Being a "real time" strategy game, you'll have to wait for the items to be constructed. While that's going on, you can be moving the rest of your army around the lunar landscape, some into defensive positions, some ready to spring an attack, and maybe the occasional blitzkrieg strike into a carefully selected area of enemy troops.
Controls are all pretty simple and obvious - tap on one of your units (be it vehicle or soldier) and you get a little cursor around it. Tap on the screen where you want the unit go, and off it goes, making it's way across the desolate landscape. It's all very intuitive, and there's nothing to catch you out. If you need a "radar" of the landscape for an overall view, that's just a tap away on a button at the bottom of the screen. Perhaps the only quirk in the game is that Moon Colonization is locked into portrait orientation, so you'll always have nothing more than a detailed, yet thin, slice of the battlefield to look over.
As with most games in this genre, you'll need a few attempts before you can fully appreciate what is going on, what sort of damage you can cause with the various forces open to you, how fast they can move, and how much you need to hold back for defences. Thankfully, for Moon Colonization this takes maybe three attempts at the opening levels, with everything (at least for me) clicking into place on that third attempt.
While those first levels can be played through relatively quickly (sub ten minutes), this isn't a quick game to play, you will need to concentrate 100% on the later levels to make the best use of your time, cash and resources.
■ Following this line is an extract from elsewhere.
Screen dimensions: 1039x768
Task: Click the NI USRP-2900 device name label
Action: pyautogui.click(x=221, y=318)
Moon Colonization manages to get the balance just right in terms of attack/defence/growth.
Even with the basic nature of the graphics (the animation of the soldiers trotting across the lunar landscape is not the sort of march that would inspire fear into an opponent), the different combat units can be easily picked out, and battles will not be lost because of mis-identification.
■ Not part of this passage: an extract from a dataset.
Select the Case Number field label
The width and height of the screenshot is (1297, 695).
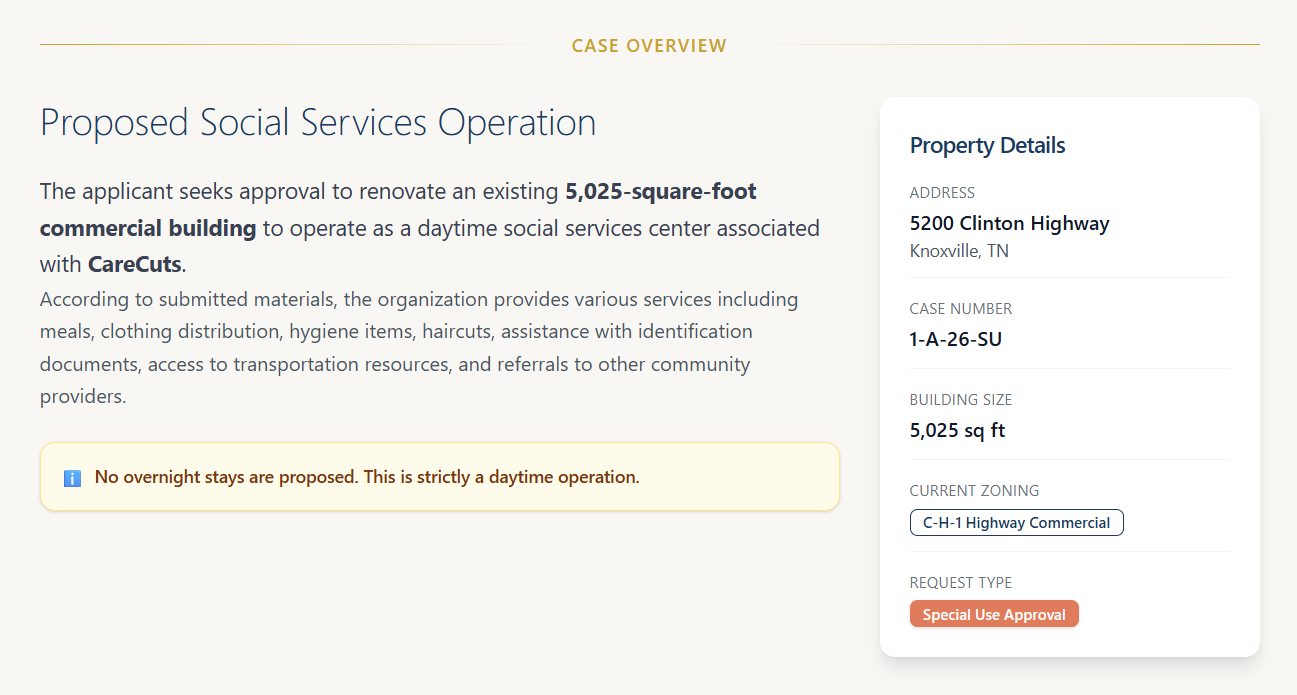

One of the fun things about the game is the multiplayer option. Because of the real-time nature of the game, you can't share a single handset and pass it around to your opponent. Luckily, Net Lizard have thought of that and allow two opponents to play over Bluetooth, on the same levels as you get in the single player game against the computer AI. Naturally, this makes things much more interesting, and it's here that the Ovi Store comes into its own - getting the second copy of the game onto the other handset is just a click (or two) away. Gameplay and user interface is identical, but now you have the added dimension of your opponent being in the room.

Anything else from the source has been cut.